The idea came from Kymberlee Price, director of ecosystem strategy at Synack, who had a background in public health before her time as a security pro focusing on red team management and vulnerability metrics analysis. She teamed up with Jake Kouns, CEO of the Open Security Foundation and one of the executives who help to oversee OSF's Open Sourced Vulnerability Database (OSVDB.org) to examine OSVDB data and see how well her hunch held up. The numbers showed that, while libraries and other third-party components offer a huge leg up in speed and efficiency of development, the practice greatly amplifies the impact of a single vulnerability in any one of these components.

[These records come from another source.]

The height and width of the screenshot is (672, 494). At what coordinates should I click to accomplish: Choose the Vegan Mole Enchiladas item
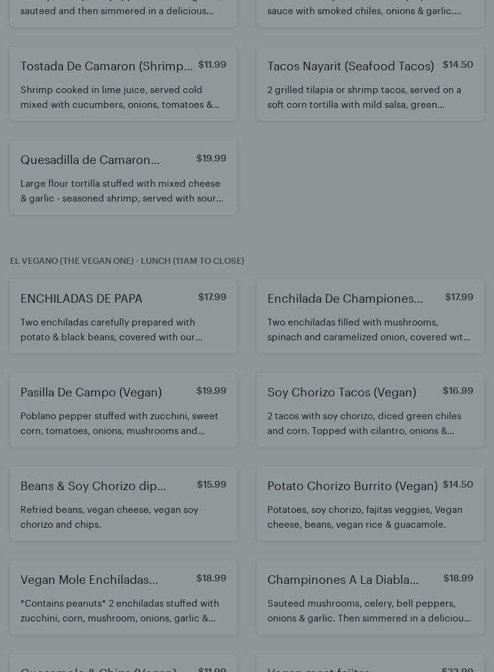(x=89, y=580)
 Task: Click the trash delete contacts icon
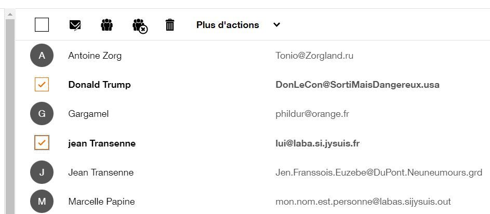click(x=170, y=25)
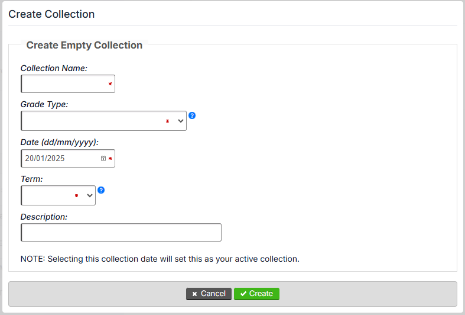
Task: Expand the Term dropdown
Action: tap(58, 195)
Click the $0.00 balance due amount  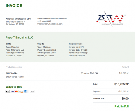click(x=125, y=98)
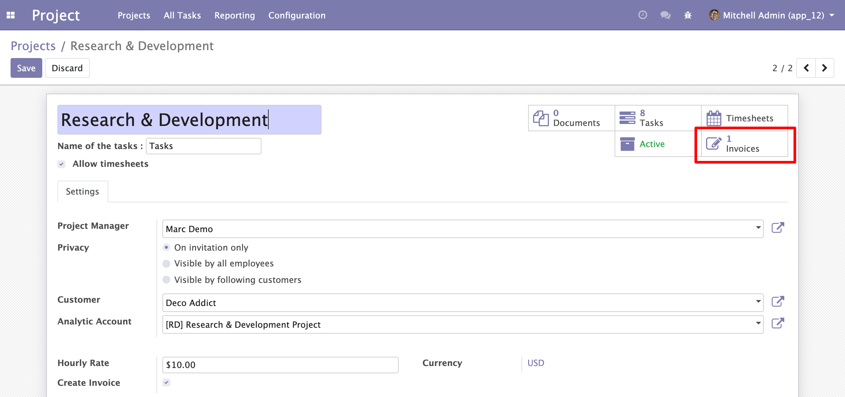Expand the Project Manager dropdown
The image size is (845, 397).
(x=758, y=228)
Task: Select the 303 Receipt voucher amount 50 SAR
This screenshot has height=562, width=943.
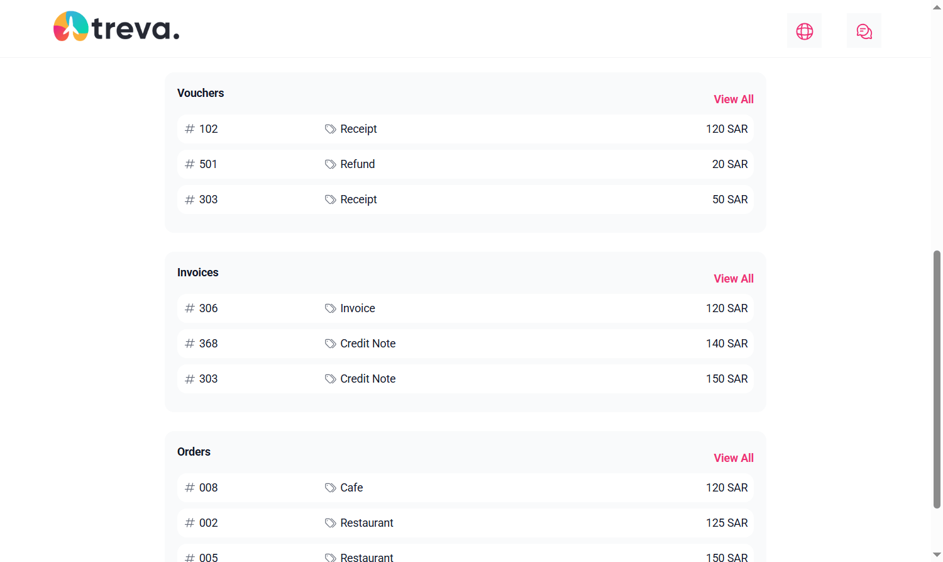Action: 729,200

"We're not suggesting that people shouldn't use third-party libraries, because they have a valid purpose in the development," Price says. "We're going to talk about what you as a developer or an IT manager need to be doing or thinking to protect your customers or your profits because you're ultimately accountable for all of the code you ship -- whether you wrote it or not."

The greater the success of the library, the greater the threat posed by a vulnerability in it. That's because the more software third-party components touch, the more potential they have to spread the pestilence when vulnerabilities are present.

"We're going to look at a number of widely used third-party libraries in terms of how many vulns they have, how many products they're used in, and what the relative severity is of those," Price says. "So it's not just a lot of low-level hygiene fixes that you'll have to worry about if you use this library, but these are the big advisory-class problems and how much you should be worried about them."

Price and Kouns will unveil some of the hard numbers in their talk to unveil which libraries are some of the biggest offenders in expanding attack surfaces. But as they preview their talk, they're not afraid to give an early peek at their biggest message. That is the persistent truth that the kind of epidemiological spread presented by third-party vulnerabilities means that organizations can't simply depend on CVSS to guide their prioritization of risk when it comes to these bugs. Even when a bug in a third-party component is not necessarily a high CVSS vulnerability, it could present quite a bit of threat, due to pervasiveness and how code is deployed.

"I think it's fair to talk about Heartbleed as a case study because everyone's pretty familiar with that at this point," Price says. "If you look at the CVE associated with the Heartbleed vulnerability, you'll find over 200 advisories tied just to that one CVE, different products by different vendors. While that CVSS score on that vuln is only a 5.0, once you start looking at what's being accessed in some of these products it starts looking significantly more impactful. It may not be a 10.0, but it's incredibly damaging."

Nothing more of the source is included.